(Task description):
How would you say this sentence from the Parkinson's disease text in Spanish: "Antioxidants such as vitamins A, C and E neutralize free radicals."

Lion’s Mane Mushrooms and other Nutrients
for Parkinson’s Disease

Submitted by Dennis Krauss MD

Parkinson’s Disease (PD) is characterized by the progressive deterioration of the brain’s nerve cells which produce the chemical, dopamine. The cause of the nerve cell degeneration which leads to the deposition of a sticky protein in their place, alpha-synuclein, in various parts of the brain, however, is not clear. Many researchers believe that “free radicals” (also called oxidants) may damage or kill nerve cells when their numbers exceed the body’s ability to remove them.

Antioxidants such as vitamins A, C and E neutralize free radicals. When a person’s intake of antioxidants from food or supplements is too low, or when the body produces too much free radicals due to inflammation, substance abuse, smoking or many other factors, diseases like PD, cancer, heart disease among others may result.

In recent years the ingestion of an edible mushroom (Hericium erinaceus) most commonly known as Lion’s Mane and long used in Chinese medicine, has gained attention because substances it contains are felt to protective and regenerative effects on nerves. The name of the fungus comes from its white, global shape with long shaggy spines. Many claims have been made for benefits in the treatment of disorders possibly involving the immune system including PD, anxiety and depression, cognitive health, heart disease, cancer, diabetes, digestion disorders, wound healing and nervous system recovery.

(Available data):
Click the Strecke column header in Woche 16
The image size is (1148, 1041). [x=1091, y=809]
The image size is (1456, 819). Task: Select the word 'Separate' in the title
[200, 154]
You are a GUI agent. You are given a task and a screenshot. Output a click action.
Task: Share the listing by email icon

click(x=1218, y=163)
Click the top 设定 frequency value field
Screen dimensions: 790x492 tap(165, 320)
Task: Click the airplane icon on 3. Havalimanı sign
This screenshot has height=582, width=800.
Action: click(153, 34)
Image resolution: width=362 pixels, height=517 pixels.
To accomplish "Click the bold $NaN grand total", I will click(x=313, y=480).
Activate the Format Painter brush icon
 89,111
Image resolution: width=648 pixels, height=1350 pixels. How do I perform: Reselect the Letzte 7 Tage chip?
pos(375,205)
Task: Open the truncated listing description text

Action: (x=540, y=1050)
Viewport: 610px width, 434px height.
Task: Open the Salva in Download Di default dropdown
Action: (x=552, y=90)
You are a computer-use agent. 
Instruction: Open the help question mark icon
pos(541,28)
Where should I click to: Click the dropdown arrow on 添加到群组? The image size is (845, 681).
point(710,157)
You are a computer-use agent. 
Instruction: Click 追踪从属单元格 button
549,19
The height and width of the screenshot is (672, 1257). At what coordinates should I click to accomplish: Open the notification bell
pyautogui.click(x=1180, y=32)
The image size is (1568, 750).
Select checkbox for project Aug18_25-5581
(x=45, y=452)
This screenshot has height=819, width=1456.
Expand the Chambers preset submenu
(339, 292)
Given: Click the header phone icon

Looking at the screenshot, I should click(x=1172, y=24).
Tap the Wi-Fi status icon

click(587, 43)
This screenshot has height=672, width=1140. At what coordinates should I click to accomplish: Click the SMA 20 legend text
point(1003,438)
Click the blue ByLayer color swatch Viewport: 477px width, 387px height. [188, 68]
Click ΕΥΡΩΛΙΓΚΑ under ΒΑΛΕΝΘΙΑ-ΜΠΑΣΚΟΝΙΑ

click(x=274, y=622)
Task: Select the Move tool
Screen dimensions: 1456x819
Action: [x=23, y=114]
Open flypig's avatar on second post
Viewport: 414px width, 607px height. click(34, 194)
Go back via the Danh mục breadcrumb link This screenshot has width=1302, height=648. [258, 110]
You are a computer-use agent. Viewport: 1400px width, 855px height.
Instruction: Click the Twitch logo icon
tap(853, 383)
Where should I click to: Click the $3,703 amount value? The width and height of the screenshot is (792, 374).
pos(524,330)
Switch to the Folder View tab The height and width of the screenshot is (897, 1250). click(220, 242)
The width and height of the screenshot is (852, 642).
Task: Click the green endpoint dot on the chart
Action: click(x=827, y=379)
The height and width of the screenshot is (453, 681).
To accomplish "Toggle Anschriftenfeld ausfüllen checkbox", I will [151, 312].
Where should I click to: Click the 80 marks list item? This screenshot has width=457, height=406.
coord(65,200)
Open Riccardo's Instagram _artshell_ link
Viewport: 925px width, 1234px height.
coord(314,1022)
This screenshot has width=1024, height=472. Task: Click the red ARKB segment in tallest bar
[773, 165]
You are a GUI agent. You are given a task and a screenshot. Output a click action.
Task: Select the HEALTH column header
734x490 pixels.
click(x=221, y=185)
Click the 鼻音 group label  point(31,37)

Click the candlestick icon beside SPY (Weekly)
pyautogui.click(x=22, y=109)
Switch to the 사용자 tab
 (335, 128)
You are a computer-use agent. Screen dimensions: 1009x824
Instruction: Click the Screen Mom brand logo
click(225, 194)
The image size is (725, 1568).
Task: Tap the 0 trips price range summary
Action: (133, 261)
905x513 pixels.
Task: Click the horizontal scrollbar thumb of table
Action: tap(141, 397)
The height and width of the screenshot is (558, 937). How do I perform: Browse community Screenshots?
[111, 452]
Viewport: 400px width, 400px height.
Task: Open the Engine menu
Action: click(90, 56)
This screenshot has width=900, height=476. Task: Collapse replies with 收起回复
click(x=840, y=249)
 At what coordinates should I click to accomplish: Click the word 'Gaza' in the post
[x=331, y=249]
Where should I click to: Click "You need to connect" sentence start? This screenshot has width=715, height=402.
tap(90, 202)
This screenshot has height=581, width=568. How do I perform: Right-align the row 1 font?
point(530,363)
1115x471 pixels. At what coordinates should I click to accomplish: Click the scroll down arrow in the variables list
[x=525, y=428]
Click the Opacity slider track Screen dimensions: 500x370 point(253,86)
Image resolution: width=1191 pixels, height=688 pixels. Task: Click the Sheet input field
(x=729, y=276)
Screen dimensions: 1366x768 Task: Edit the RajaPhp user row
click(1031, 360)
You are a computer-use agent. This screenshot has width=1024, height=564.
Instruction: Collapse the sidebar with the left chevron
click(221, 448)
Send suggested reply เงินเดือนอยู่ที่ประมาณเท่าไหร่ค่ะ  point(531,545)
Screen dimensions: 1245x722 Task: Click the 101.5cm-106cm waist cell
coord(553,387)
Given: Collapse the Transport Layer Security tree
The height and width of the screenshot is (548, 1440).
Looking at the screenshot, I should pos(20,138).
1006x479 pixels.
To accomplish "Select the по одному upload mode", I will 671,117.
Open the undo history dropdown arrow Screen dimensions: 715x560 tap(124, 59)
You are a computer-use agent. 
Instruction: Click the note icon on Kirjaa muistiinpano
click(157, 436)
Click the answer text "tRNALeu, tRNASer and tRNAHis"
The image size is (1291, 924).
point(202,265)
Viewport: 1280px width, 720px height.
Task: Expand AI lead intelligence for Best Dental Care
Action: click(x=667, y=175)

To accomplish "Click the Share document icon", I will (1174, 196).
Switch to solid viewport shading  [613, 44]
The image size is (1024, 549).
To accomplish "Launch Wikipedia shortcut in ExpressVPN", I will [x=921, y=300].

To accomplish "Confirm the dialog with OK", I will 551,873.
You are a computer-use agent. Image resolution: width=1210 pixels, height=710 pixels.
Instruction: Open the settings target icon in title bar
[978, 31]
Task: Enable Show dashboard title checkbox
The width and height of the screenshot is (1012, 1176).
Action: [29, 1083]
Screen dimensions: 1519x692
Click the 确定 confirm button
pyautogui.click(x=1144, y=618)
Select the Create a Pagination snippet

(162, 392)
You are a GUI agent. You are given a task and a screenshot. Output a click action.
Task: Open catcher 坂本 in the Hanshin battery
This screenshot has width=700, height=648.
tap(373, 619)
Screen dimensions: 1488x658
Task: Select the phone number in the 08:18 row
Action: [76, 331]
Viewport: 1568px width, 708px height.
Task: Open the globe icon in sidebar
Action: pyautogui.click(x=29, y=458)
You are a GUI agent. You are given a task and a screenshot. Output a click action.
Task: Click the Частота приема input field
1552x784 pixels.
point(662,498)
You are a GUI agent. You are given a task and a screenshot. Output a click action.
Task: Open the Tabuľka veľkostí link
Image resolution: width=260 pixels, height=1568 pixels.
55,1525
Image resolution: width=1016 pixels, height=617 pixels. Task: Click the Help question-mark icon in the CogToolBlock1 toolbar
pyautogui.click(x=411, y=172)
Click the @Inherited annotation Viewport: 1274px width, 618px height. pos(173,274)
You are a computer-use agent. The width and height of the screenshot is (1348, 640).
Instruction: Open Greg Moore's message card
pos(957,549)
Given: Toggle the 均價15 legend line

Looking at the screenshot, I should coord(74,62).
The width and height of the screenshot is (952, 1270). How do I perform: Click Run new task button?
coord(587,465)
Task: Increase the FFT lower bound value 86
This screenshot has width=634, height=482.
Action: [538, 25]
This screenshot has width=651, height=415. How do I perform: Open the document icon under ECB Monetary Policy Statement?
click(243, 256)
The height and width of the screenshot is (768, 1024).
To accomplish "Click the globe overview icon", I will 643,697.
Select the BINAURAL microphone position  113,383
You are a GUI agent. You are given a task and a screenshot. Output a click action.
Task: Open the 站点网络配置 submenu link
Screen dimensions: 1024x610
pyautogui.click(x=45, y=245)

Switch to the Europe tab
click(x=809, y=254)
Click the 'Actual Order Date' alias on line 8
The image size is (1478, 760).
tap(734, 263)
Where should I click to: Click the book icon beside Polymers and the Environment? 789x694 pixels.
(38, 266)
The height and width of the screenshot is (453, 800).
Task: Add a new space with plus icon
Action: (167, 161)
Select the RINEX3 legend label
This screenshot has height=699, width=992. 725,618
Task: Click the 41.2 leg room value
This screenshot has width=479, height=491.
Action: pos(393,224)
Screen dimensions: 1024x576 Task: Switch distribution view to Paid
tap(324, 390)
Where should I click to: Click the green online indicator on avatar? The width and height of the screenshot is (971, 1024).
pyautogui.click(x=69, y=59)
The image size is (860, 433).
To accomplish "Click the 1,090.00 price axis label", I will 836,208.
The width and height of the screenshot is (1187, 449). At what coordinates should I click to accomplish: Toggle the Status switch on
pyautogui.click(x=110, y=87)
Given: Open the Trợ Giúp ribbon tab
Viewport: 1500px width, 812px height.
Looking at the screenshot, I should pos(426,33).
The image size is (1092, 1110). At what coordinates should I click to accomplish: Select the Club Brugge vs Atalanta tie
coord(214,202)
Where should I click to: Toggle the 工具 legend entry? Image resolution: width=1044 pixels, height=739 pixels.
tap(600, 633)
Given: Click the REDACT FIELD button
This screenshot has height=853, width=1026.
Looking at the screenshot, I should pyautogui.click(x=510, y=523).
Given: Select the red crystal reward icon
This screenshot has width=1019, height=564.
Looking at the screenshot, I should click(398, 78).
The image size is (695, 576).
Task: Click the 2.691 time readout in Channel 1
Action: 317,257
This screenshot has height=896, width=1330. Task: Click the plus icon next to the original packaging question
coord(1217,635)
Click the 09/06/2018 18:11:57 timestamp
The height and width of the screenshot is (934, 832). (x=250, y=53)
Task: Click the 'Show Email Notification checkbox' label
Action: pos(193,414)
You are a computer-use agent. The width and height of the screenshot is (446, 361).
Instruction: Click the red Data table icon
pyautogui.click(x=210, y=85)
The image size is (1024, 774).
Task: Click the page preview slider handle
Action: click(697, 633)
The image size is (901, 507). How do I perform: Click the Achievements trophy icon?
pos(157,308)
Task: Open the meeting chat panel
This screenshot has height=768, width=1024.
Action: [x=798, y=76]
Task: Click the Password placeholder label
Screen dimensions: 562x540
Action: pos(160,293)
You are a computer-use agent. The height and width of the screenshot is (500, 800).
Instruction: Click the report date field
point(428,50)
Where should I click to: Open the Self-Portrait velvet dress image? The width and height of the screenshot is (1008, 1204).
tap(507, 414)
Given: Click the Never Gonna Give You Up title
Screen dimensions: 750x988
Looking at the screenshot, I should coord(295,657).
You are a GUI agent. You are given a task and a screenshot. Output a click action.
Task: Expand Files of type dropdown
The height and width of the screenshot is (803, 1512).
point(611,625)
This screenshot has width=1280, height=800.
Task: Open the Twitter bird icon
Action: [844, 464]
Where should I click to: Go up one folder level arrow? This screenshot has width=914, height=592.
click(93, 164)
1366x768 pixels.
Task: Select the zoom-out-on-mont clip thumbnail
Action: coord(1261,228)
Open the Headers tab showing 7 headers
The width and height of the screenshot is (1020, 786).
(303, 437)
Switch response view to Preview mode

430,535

(Solution for this problem):
Los antioxidantes como las vitaminas A, C y E neutralizan los radicales libres.